Wherever the line with "Instruction: Click the code" sits in the listing below, transcribe from it up to and including the line with "You are a computer-use agent. Screen", exactly, and leave the remaining lines out.

__________________________________________________

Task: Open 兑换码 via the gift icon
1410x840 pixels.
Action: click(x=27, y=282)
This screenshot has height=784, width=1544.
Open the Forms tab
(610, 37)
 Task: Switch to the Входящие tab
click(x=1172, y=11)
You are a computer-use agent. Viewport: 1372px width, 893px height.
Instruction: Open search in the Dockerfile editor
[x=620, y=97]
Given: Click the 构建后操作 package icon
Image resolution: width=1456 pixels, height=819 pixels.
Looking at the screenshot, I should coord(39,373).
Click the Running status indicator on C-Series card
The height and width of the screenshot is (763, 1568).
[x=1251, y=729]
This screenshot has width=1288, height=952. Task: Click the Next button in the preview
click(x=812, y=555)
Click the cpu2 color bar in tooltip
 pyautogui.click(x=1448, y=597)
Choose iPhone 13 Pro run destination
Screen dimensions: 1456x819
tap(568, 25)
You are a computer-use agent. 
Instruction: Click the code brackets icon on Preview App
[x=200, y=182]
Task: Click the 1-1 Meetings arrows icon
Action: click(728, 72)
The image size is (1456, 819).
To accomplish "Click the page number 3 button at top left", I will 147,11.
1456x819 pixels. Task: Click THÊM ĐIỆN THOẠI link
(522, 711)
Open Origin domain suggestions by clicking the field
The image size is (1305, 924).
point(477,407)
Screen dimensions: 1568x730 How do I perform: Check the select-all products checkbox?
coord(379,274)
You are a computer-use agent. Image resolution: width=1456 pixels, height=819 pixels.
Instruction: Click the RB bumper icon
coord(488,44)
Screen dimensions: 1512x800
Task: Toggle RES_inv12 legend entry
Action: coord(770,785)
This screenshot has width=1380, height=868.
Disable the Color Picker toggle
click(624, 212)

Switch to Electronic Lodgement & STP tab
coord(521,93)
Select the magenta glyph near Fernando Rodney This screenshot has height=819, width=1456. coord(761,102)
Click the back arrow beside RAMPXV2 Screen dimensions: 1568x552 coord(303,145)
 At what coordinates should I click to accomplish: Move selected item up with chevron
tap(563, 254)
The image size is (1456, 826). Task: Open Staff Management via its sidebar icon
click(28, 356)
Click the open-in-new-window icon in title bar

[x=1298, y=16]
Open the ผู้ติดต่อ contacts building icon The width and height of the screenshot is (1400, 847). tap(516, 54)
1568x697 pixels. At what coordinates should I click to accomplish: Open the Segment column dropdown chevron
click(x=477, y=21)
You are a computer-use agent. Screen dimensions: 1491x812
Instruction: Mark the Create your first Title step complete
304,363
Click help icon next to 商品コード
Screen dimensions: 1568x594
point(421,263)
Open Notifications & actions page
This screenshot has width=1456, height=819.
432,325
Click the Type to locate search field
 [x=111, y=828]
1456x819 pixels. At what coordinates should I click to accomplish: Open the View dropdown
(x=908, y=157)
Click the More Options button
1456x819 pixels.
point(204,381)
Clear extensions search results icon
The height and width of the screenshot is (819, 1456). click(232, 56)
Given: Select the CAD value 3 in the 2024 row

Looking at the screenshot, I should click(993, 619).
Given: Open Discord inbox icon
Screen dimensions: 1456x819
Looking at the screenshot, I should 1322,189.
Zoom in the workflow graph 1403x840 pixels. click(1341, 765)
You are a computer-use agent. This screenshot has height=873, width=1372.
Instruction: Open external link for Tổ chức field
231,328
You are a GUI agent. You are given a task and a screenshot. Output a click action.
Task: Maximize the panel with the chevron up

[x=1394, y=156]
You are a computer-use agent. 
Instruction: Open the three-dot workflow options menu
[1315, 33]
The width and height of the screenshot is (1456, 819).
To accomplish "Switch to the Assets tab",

__________________________________________________

### [Your solution]
Instruction: Click the code brackets icon on Preview App
[x=200, y=182]
Task: Click the 1-1 Meetings arrows icon
Action: click(728, 72)
The image size is (1456, 819).
To accomplish "Click the page number 3 button at top left", I will 147,11.
1456x819 pixels. Task: Click THÊM ĐIỆN THOẠI link
(522, 711)
Open Origin domain suggestions by clicking the field
The image size is (1305, 924).
point(477,407)
Screen dimensions: 1568x730 How do I perform: Check the select-all products checkbox?
coord(379,274)
You are a computer-use agent. Image resolution: width=1456 pixels, height=819 pixels.
Instruction: Click the RB bumper icon
coord(488,44)
Screen dimensions: 1512x800
Task: Toggle RES_inv12 legend entry
Action: coord(770,785)
This screenshot has width=1380, height=868.
Disable the Color Picker toggle
click(624, 212)

Switch to Electronic Lodgement & STP tab
coord(521,93)
Select the magenta glyph near Fernando Rodney This screenshot has height=819, width=1456. coord(761,102)
Click the back arrow beside RAMPXV2 Screen dimensions: 1568x552 coord(303,145)
 At what coordinates should I click to accomplish: Move selected item up with chevron
tap(563, 254)
The image size is (1456, 826). Task: Open Staff Management via its sidebar icon
click(28, 356)
Click the open-in-new-window icon in title bar

[x=1298, y=16]
Open the ผู้ติดต่อ contacts building icon The width and height of the screenshot is (1400, 847). tap(516, 54)
1568x697 pixels. At what coordinates should I click to accomplish: Open the Segment column dropdown chevron
click(x=477, y=21)
You are a computer-use agent. Screen dimensions: 1491x812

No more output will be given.